-- START Supplied passage --

Determines the minimal number of documents required before the buffered in-memory documents are flushed as a new Segment. Large values generally give faster indexing.

When this is set, the writer will flush every maxBufferedDocs added documents. Pass in DISABLE_AUTO_FLUSH to prevent triggering a flush due to number of buffered documents. Note that if flushing by RAM usage is also enabled, then the flush will be triggered by whichever comes first.

Disabled by default (writer flushes by RAM usage).

Takes effect immediately, but only the next time a document is added, updated or deleted.

func (*LiveIndexWriterConfigImpl) SetMergePolicy

func (conf *LiveIndexWriterConfigImpl) SetMergePolicy(mergePolicy MergePolicy) *LiveIndexWriterConfigImpl

Expert: MergePolicy is invoked whenver there are changes to the segments in the index. Its role is to select which merges to do, if any, and return a MergeSpecification describing the merges. It also selects merges to do for forceMerge.

func (*LiveIndexWriterConfigImpl) SetMergedSegmentWarmer

func (conf *LiveIndexWriterConfigImpl) SetMergedSegmentWarmer(mergeSegmentWarmer IndexReaderWarmer) *LiveIndexWriterConfigImpl

Sets the merged segment warmer.

Take effect on the next merge.

func (*LiveIndexWriterConfigImpl) SetReaderTermsIndexDivisor

func (conf *LiveIndexWriterConfigImpl) SetReaderTermsIndexDivisor(divisor int) *LiveIndexWriterConfigImpl

Sets the termsIndeDivisor passed to any readers that IndexWriter opens, for example when applying deletes or creating a near-real-time reader in OpenDirectoryReader(). If you pass -1, the terms index won't be loaded by the readers. This is only useful in advanced siguations when you will only .Next() through all terms; attempts to seek will hit an error.

takes effect immediately, but only applies to readers opened after this call

NOTE: divisor settings > 1 do not apply to all PostingsFormat implementation, including the default one in this release. It only makes sense for terms indexes that can efficiently re-sample terms at load time.

func (*LiveIndexWriterConfigImpl) SetUseCompoundFile

func (conf *LiveIndexWriterConfigImpl) SetUseCompoundFile(useCompoundFile bool) *LiveIndexWriterConfigImpl

Sets if the IndexWriter should pack newly written segments in a compound file. Default is true.

Use false for batch indexing with very large ram buffer settings.

Note: To control compound file usage during segment merges see SetNoCFSRatio() and SetMaxCFSSegmentSizeMB(). This setting only applies to newly created segment.

-- END Supplied passage --

Set exercise A
Answer these questions from the passage on index writer settings:
(i) How does the writer flush by default?
(ii) What happens if -1 is passed as the terms index divisor?
(iii) What is the default for packing newly written segments in a compound file?
The passage and these records have nothing to do with each other.

-- START Data to use --

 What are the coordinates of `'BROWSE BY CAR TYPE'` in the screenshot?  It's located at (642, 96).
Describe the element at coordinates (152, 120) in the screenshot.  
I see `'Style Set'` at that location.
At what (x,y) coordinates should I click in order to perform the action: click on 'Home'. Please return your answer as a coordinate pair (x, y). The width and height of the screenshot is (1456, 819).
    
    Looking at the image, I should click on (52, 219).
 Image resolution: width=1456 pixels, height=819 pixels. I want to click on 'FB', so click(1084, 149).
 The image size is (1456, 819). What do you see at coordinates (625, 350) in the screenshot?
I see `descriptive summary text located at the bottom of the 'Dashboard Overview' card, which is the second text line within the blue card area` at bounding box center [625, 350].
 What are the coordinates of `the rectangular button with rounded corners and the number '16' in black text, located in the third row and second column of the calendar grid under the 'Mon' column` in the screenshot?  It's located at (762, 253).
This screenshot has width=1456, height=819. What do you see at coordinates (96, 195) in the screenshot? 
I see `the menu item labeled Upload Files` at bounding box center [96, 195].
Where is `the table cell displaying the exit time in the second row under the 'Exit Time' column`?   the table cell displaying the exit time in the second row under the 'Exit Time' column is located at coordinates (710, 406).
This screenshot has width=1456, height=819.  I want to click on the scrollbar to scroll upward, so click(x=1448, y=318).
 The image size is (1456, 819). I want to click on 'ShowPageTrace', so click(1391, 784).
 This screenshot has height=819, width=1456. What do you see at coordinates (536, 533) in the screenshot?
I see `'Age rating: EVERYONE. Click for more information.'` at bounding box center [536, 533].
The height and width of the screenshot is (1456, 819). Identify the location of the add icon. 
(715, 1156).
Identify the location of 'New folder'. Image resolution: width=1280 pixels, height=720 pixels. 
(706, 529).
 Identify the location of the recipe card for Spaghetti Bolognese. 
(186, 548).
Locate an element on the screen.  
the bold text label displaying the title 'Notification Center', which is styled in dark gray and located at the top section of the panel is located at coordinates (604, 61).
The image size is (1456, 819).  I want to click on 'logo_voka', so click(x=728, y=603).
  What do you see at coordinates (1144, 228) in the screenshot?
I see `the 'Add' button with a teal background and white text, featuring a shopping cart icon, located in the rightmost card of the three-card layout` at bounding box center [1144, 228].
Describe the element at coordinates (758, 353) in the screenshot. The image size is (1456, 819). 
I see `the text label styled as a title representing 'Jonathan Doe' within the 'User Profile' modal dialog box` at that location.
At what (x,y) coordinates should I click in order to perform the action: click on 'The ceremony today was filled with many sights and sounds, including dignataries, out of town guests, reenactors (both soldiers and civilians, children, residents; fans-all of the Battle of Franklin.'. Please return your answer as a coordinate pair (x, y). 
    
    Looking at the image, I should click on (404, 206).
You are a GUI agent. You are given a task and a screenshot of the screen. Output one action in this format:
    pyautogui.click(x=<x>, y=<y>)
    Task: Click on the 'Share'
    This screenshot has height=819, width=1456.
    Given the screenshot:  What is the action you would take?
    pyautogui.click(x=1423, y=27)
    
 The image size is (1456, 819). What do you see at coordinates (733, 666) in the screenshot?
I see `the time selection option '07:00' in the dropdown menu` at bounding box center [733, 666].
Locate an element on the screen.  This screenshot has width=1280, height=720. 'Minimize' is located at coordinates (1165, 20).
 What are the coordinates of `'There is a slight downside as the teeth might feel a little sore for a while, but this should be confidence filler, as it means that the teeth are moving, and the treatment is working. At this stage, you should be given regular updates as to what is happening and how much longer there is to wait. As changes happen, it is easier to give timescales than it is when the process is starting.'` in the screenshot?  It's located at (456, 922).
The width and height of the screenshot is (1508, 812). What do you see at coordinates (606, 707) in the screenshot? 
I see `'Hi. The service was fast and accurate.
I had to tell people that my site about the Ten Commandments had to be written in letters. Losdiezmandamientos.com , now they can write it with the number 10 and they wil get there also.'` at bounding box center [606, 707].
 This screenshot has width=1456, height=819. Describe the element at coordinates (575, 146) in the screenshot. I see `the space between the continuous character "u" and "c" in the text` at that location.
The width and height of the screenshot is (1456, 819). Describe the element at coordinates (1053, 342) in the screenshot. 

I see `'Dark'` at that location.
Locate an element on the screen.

-- END Data to use --

Set exercise B
Render as a numbered list the lines of the records from the one containing "This screenshot has width=1456, height=819. What" through the one containing "the bold text", omitting blank lines.

Exercise output A
(i) By RAM usage.
(ii) The readers won't load the terms index.
(iii) True.

Exercise output B
1. This screenshot has width=1456, height=819. What do you see at coordinates (96, 195) in the screenshot? 
2. I see `the menu item labeled Upload Files` at bounding box center [96, 195].
3. Where is `the table cell displaying the exit time in the second row under the 'Exit Time' column`?   the table cell displaying the exit time in the second row under the 'Exit Time' column is located at coordinates (710, 406).
4. This screenshot has width=1456, height=819.  I want to click on the scrollbar to scroll upward, so click(x=1448, y=318).
5.  The image size is (1456, 819). I want to click on 'ShowPageTrace', so click(1391, 784).
6.  This screenshot has height=819, width=1456. What do you see at coordinates (536, 533) in the screenshot?
7. I see `'Age rating: EVERYONE. Click for more information.'` at bounding box center [536, 533].
8. The height and width of the screenshot is (1456, 819). Identify the location of the add icon. 
9. (715, 1156).
10. Identify the location of 'New folder'. Image resolution: width=1280 pixels, height=720 pixels. 
11. (706, 529).
12.  Identify the location of the recipe card for Spaghetti Bolognese. 
13. (186, 548).
14. Locate an element on the screen.  
15. the bold text label displaying the title 'Notification Center', which is styled in dark gray and located at the top section of the panel is located at coordinates (604, 61).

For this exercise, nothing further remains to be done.